Companies around the world must do everything possible to reduce carbon emissions by orders of magnitude as soon as possible. While reduction remains the goal, the VCM is an important tool for offsetting emissions, especially in hard-to-abate sectors of the global economy. To have an impact on the climate, the voluntary carbon market must grow dramatically from $2 billion today more than $50 billion over the next few years.

The GCMU is committed to meeting the challenges involved in scaling the VCM, which will have to evolve substantially to ensure rigor, adequate transparency, and accountability. To scale, the VCM will need to attract a broader range of buyers and market participants, including financial institutions, NGOs, and corporations.

A large, well-functioning VCM will require:

  • Sensible environmental, market, supervisory, accounting, and disclosure regulation that fosters confidence, growth, and market participation;
  • Integrity and transparency across supply and demand and in the market infrastructure, including through adherence to the Integrity Council for the Voluntary Carbon Market’s Core Carbon Principles and the Voluntary Carbon Market Initiative’s Claims Codes of Practice;
  • Robust oversight and governance that guarantee transparency and independence across all participants in the VCM;
  • Broad support and regular engagement with civil society, which is essential to shaping a high integrity market and ensuring the VCM benefits the climate; and
  • Sustainable operating models that reduce VCM participants’ dependence on philanthropic capital.

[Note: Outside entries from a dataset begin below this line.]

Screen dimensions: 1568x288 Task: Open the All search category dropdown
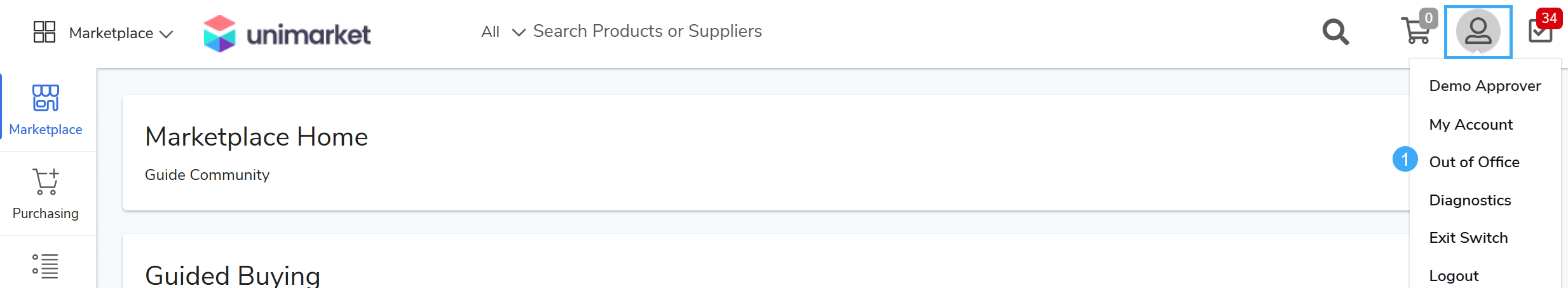[x=503, y=32]
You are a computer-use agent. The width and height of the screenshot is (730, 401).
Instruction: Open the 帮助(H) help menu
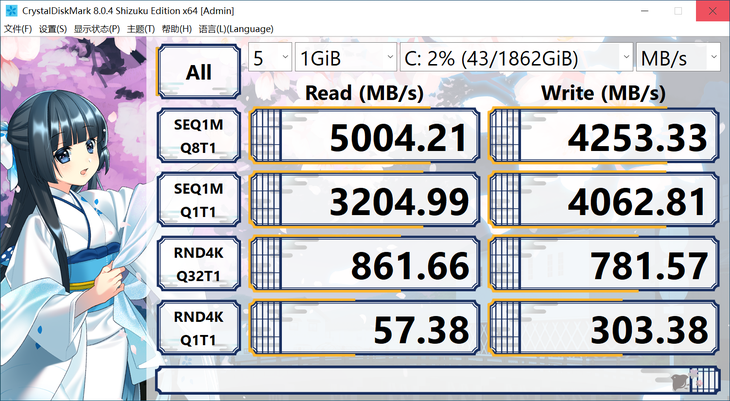coord(176,29)
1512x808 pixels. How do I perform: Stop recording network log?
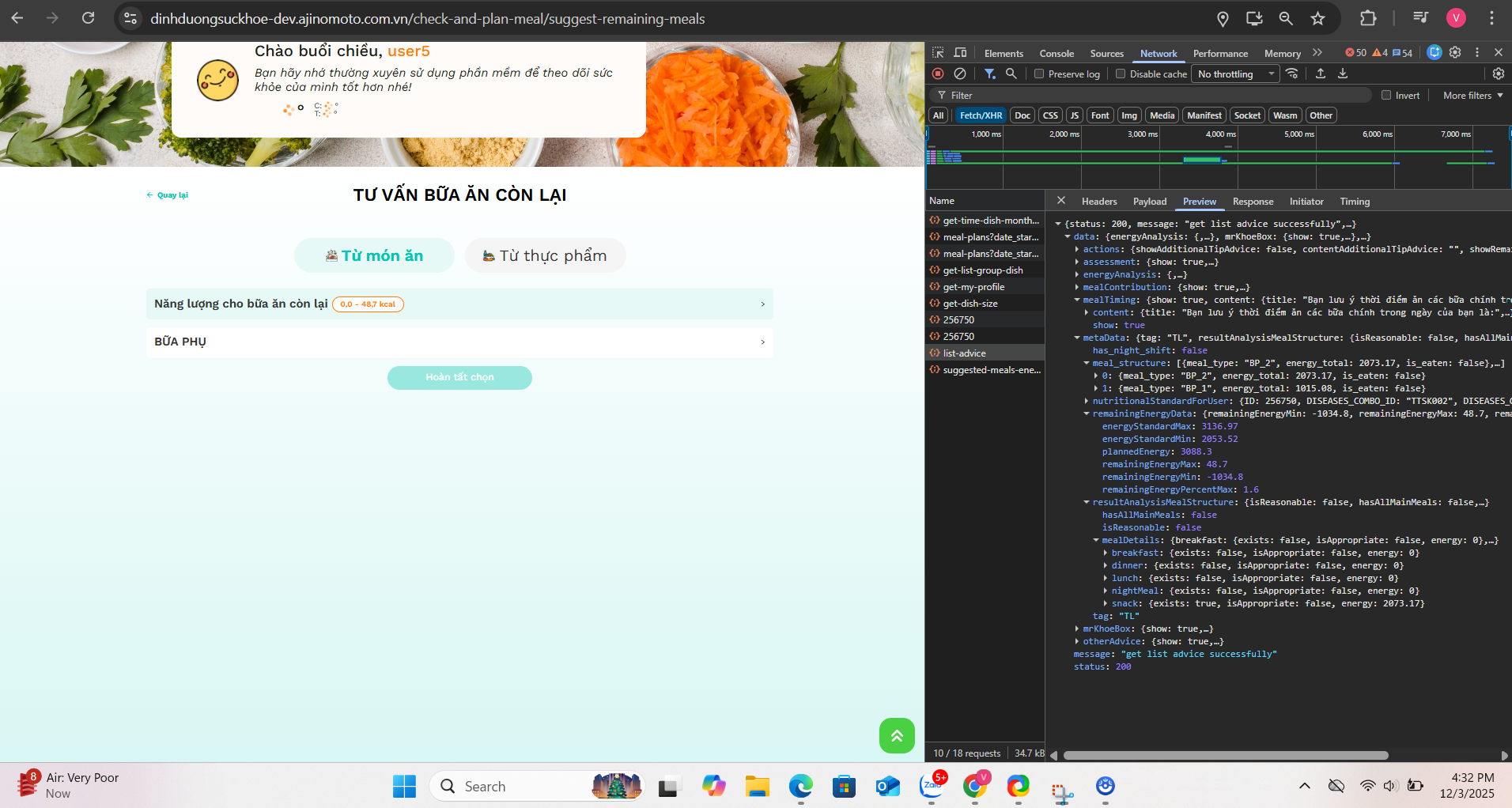938,74
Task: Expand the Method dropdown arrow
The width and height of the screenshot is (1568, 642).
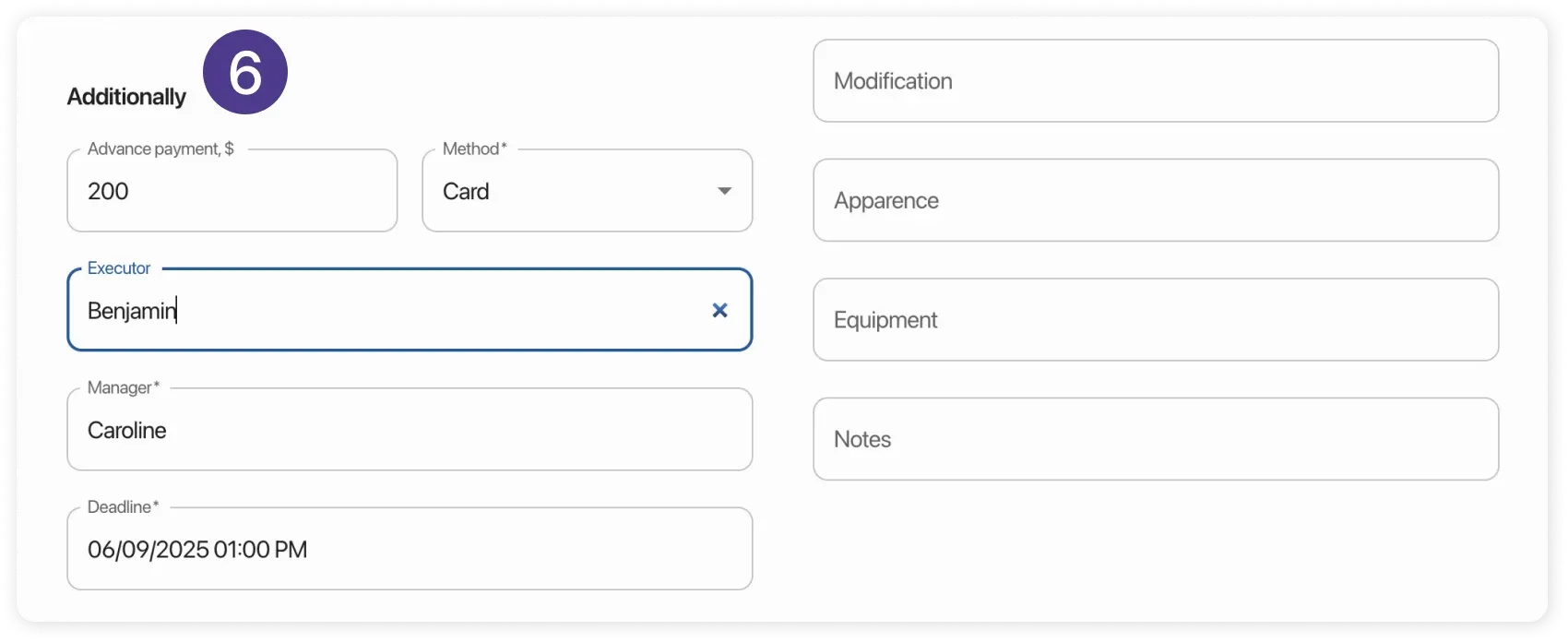Action: coord(724,191)
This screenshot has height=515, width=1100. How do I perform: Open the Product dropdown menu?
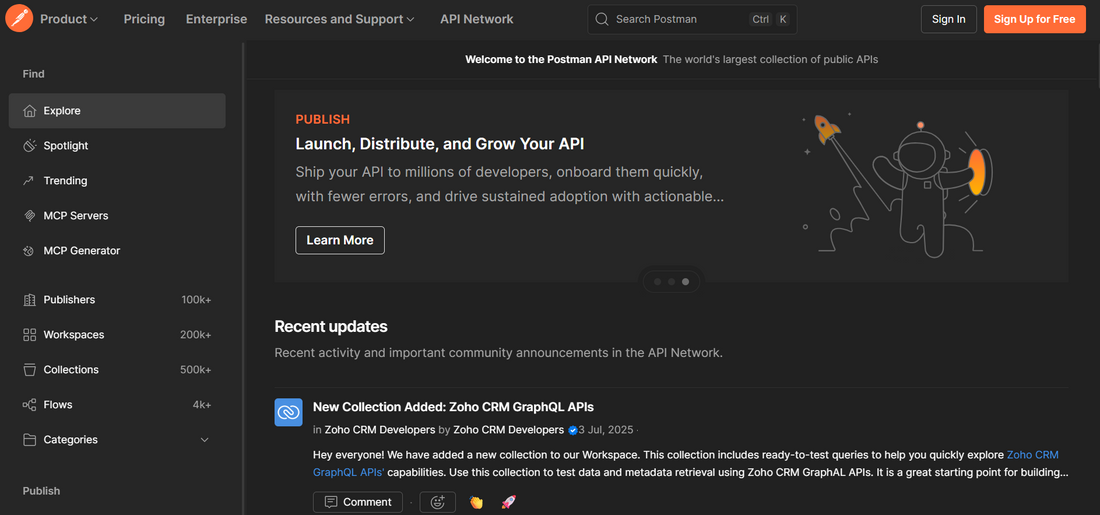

About the Global Carbon Market Utility:
The Global Carbon Market Utility is a public utility designed to provide the infrastructure necessary to manage a trustworthy carbon market—including data management, contracts, audits, verification, and dispute resolution. This infrastructure will enable financial intermediaries, like banks and insurance companies, to enter the market, provide project financing, and house risk for end-buyers. The GCMU will directly plug into existing financial and regulatory infrastructure, helping to fill critical climate funding gaps quickly. The GCMU was launched at COP27 in 2022 and is supported jointly by Three Cairns Group and Bloomberg Philanthropies.

About Three Cairns Group:
Three Cairns Group is a mission-driven investment and philanthropic firm focused on the climate crisis, founded by Lise Strickler and Mark Gallogly. Three Cairns Group incubated and developed the Global Carbon Market Utility. Three Cairns Group’s goal is to develop and support cross-sector initiatives to accelerate the clean energy transition and drive transformative, equitable progress through three primary strategies: investments in innovating and scaling climate solutions; philanthropy supporting a pipeline of innovative leaders, projects, and organizations to catalyze equitable climate solutions; and incubation of projects to fill gaps at the intersection of climate, finance, and people, and develop organizations that can drive climate action at scale.